3.41 General Introduction

True myth is defined by Graves (1955:10) as "the reduction to narrative shorthand of ritual mime performed on public festivals. ... Their subjects were archaic magic-makings that promoted the fertility or stability of a sacred queendom, . . ."  Graves goes on to point out that magic, supernatural or totem calendar-beasts figured in these rituals, and that to understand Greek mythology we must appreciate the matriarchal and totemistic system which held sway there before incursion of patriarchal invaders. An example of such a mythical beast was the chimera, with a lion's head, a goat's body, and a serpent's tail.

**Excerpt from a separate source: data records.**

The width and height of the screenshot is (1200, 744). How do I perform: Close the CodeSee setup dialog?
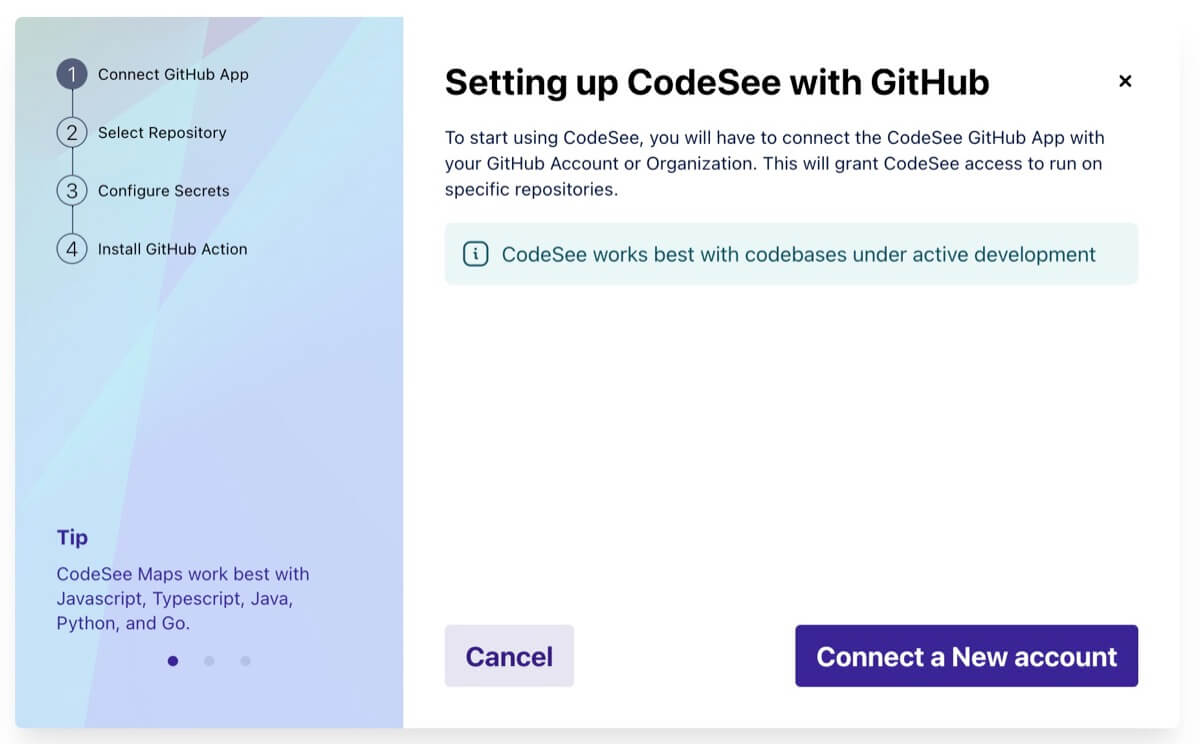1125,81
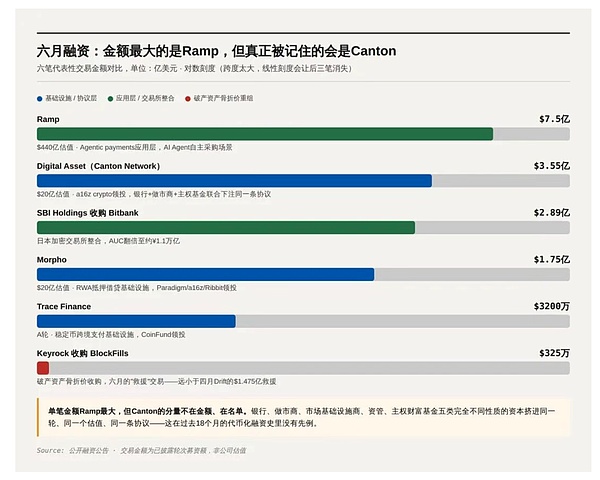Click the Trace Finance row label

coord(64,307)
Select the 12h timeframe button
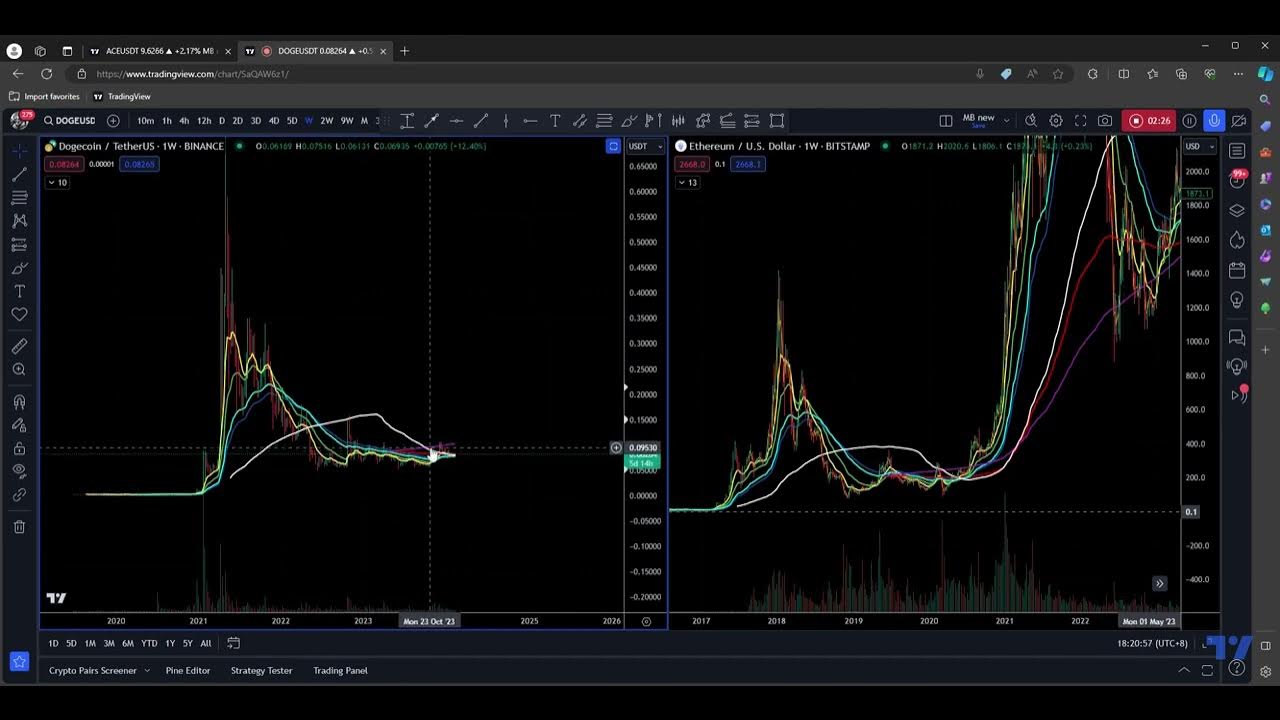 [x=204, y=121]
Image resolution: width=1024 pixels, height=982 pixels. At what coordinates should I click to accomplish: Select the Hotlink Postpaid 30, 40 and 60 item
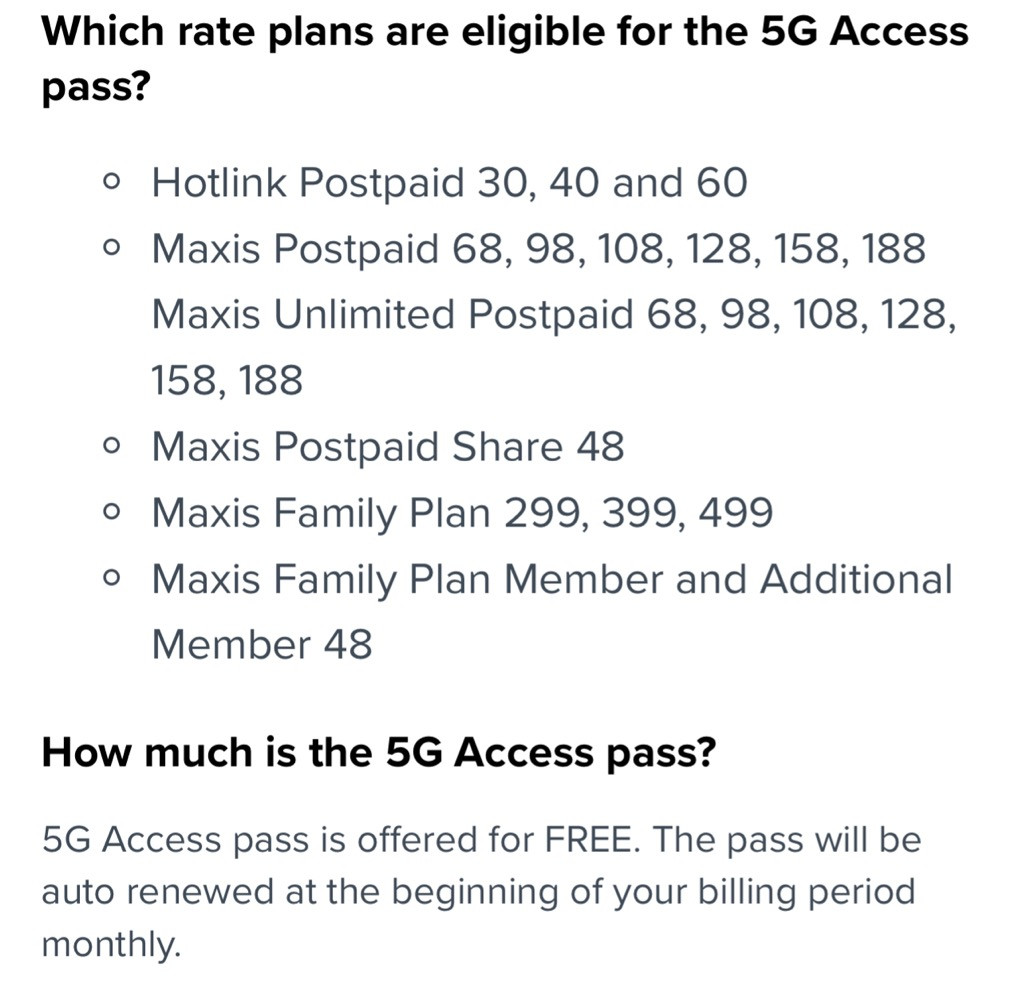[x=449, y=182]
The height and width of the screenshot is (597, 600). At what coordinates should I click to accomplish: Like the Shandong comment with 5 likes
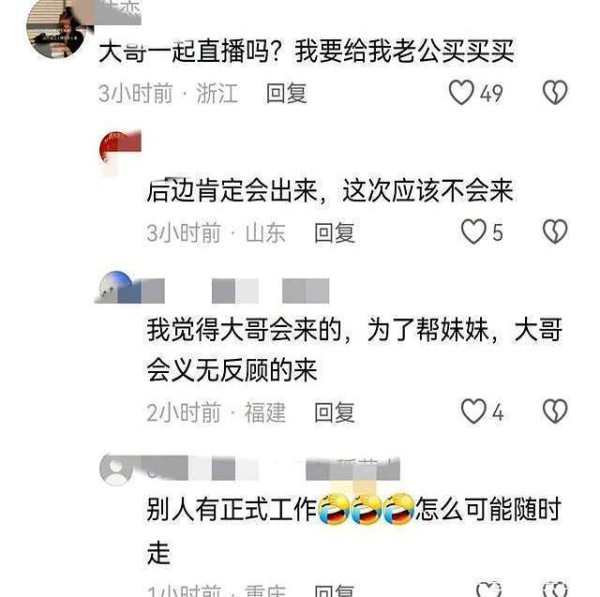click(473, 232)
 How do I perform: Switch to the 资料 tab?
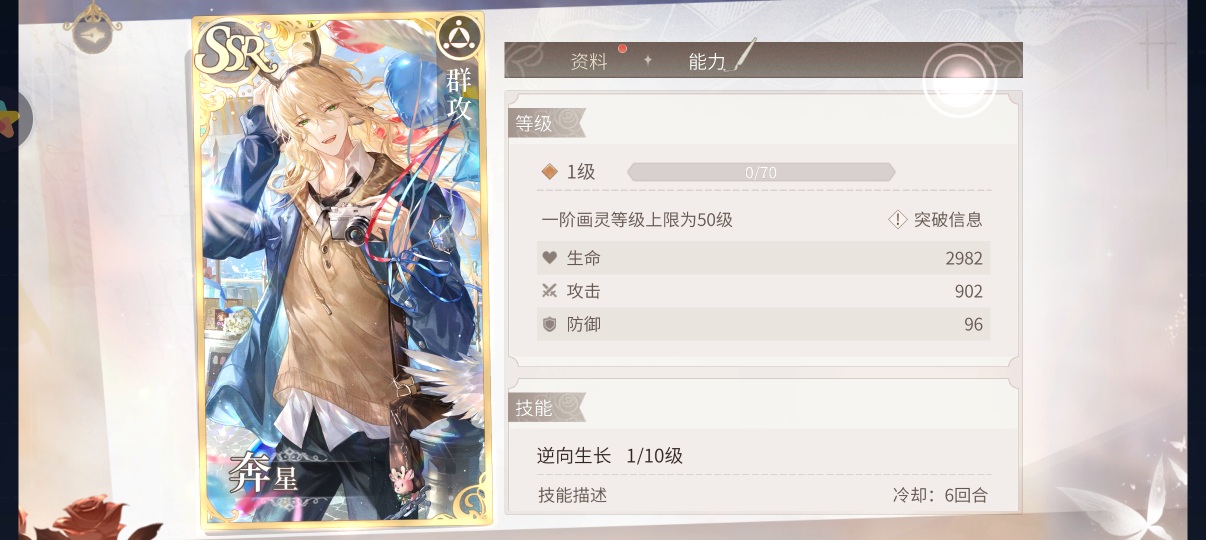[x=589, y=61]
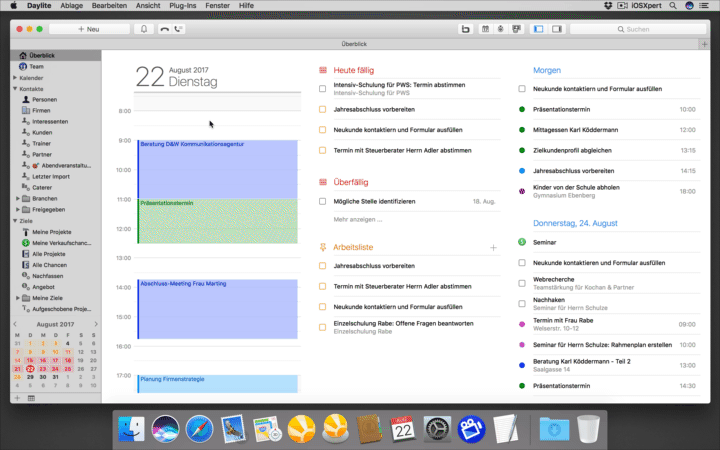This screenshot has width=720, height=450.
Task: Check off Mögliche Stelle identifizieren task
Action: coord(323,201)
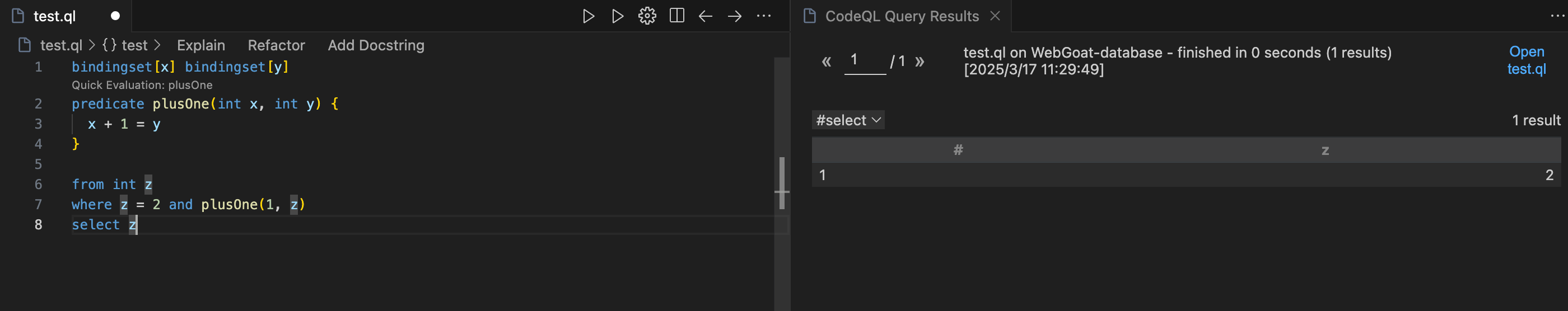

While Jung believes that myths are original revelations of the preconscious psyche, Graves holds that a "true science of myth should begin with a study of archaeology, history, and comparative religion" (1955:22).

Eliade concludes that the value of myth lies in its ability to evoke a numinous relationship through a priest or by proxy for a believer who is otherwise, however, incapable of any other relationship with the ground of being. He says (1969:59):
 

The myth continually reactualizes the Great Time and in so doing raises the listener to a superhuman and suprahistorical plane; which among other things, enables him to approach a Reality that is inaccessible at the level of profane, individual existence.


It may be seen that this indeed is the function of all parataxic representation, not only with myth, but also with archetypes, dreams, art, and especially ritual. For whether we consider ritual magic or the Mass of the Church, it is obvious that ritual has the common purpose of gaining merit and personal advantage for the celebrant and his constituency, through approach to the numinous element or some manifestation of it.

The archeology of man's developing social thought is preserved in myth. Recently acquired is the "loose and separate" consciousness of Western man which separates him from the continuum of nature in time, space, and personality. More primitive consciousness was not so differentiated; it was more dreamy and less clear. In myth we find remnants of images now less than precise, whose equivocal ambivalence was once an asset. In the dawning of consciousness, wherein myth abounded, it was easier to believe that man might

(page 205)

be metamorphosed into an animal or vice versa, that magical flight could conquer space, and that precognition could reverse time. The vestiges of these motifs in myth is testimony to the development of a conscious ego from a primal self which did not know itself as distinct from nature. The periodic developmental stage theory (Gowan 1972,1974) presents an ontogenic recapitulation of evolutionary phylogeny. The differentiation of ego functioning culminates in stage 5, (the Eriksonian identity crisis), as the individual correlate of the evolution of the personal ego in the species.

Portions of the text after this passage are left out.